(DIRECTIONS):
Transcribe the listing that follows in full, exactly, and drop its images.

[[ SUPPLIED ENTRIES, beginning ]]

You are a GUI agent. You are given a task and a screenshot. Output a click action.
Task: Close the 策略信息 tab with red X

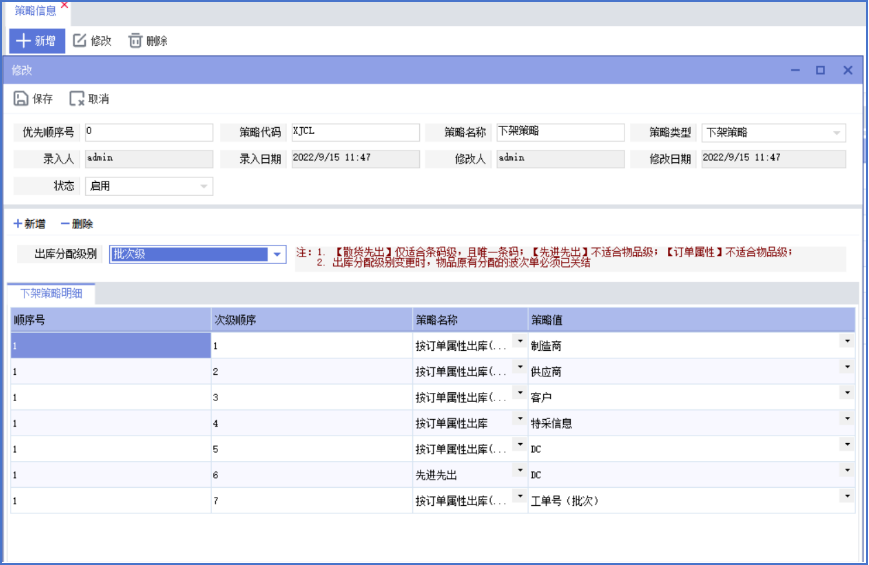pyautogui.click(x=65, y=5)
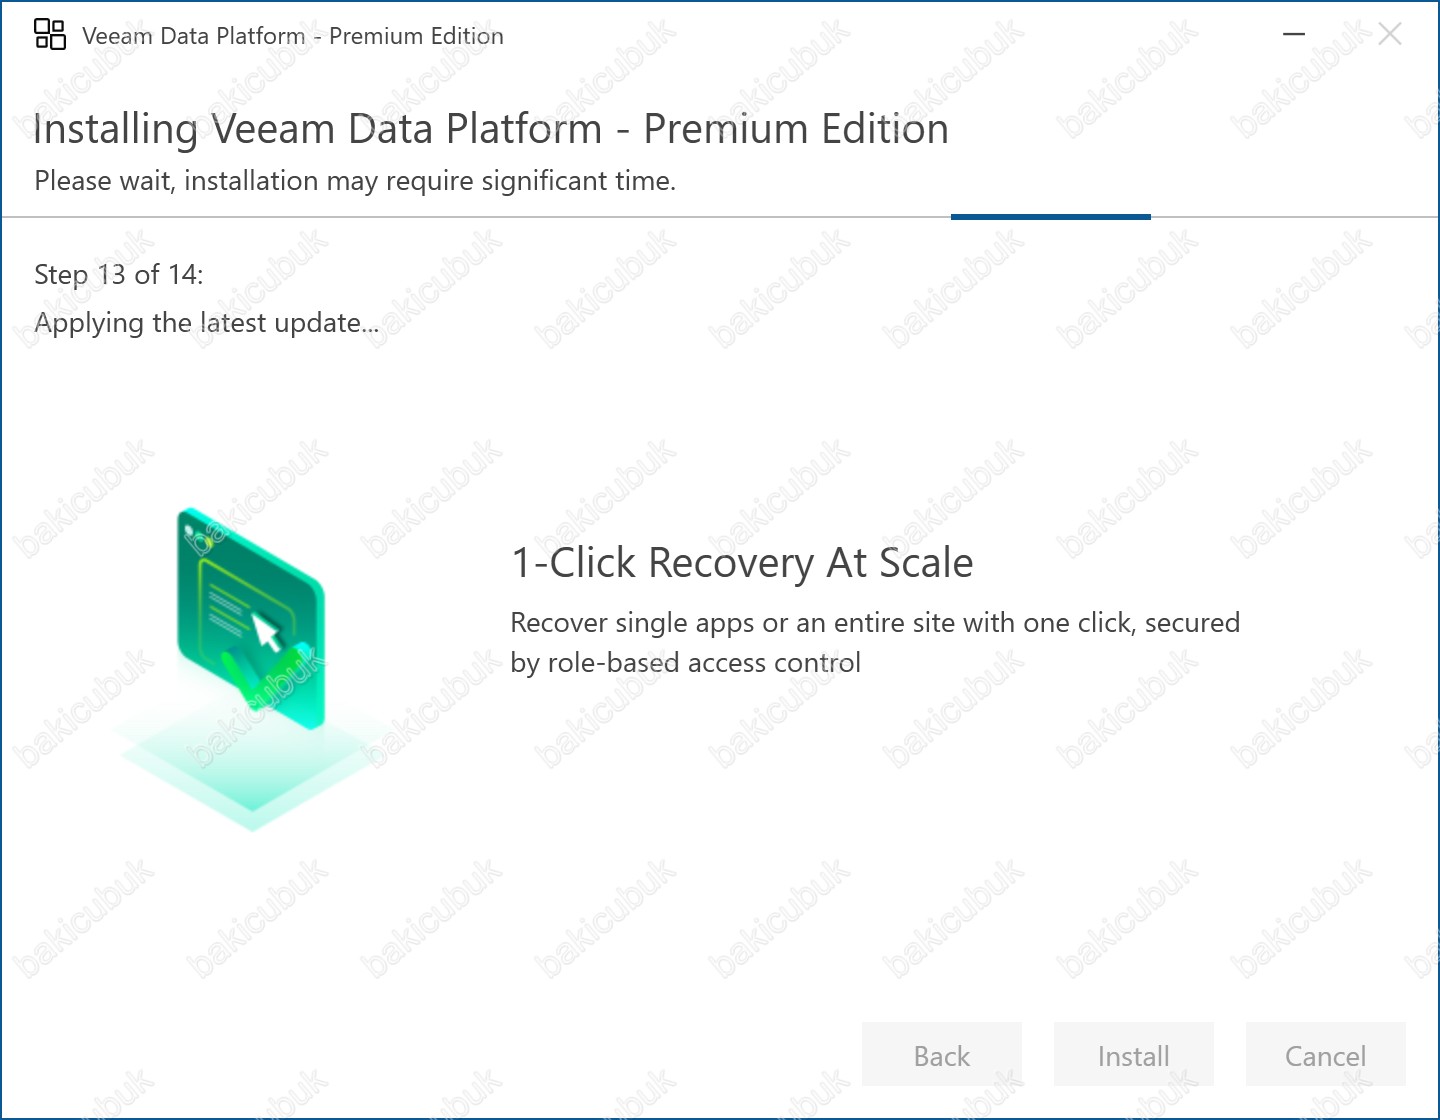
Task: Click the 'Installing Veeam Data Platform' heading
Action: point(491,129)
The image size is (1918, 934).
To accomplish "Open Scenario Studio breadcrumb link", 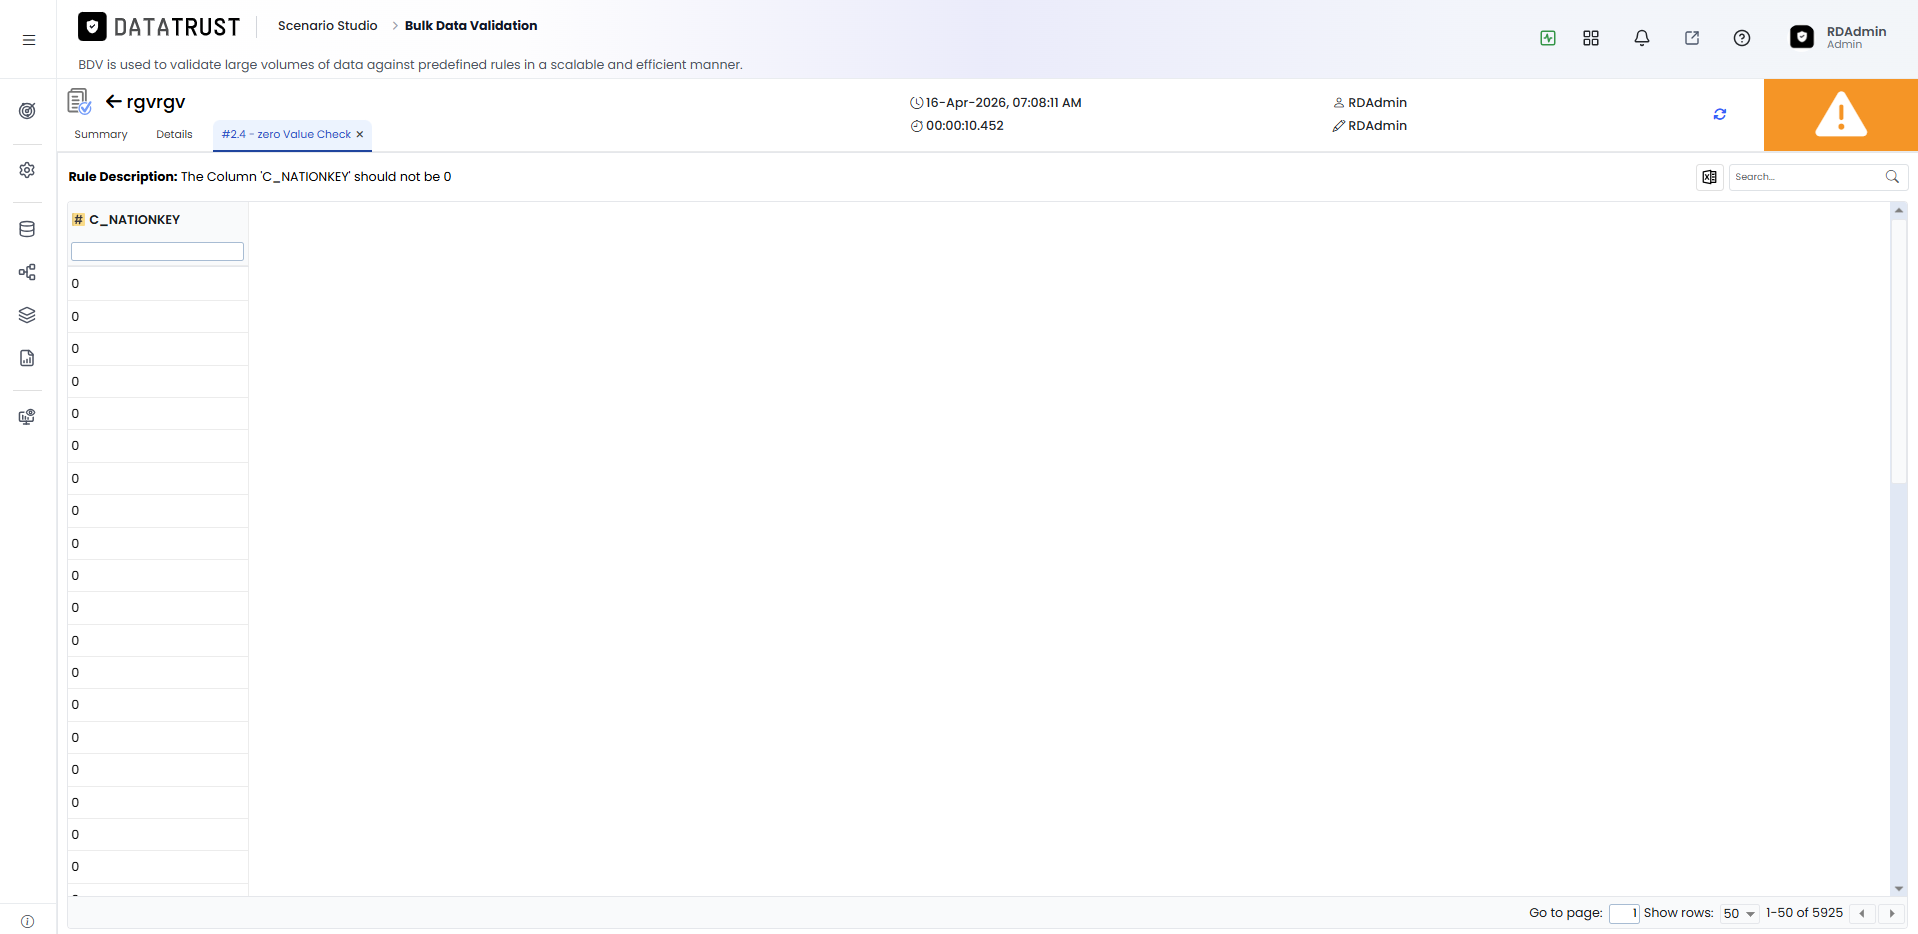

[[ SUPPLIED ENTRIES, end ]]

(SOLUTION BELOW):
You are a GUI agent. You are given a task and a screenshot. Output a click action.
Task: Close the 策略信息 tab with red X

pyautogui.click(x=65, y=5)
Task: Click the 'Installing Veeam Data Platform' heading
Action: point(491,129)
The image size is (1918, 934).
To accomplish "Open Scenario Studio breadcrumb link", 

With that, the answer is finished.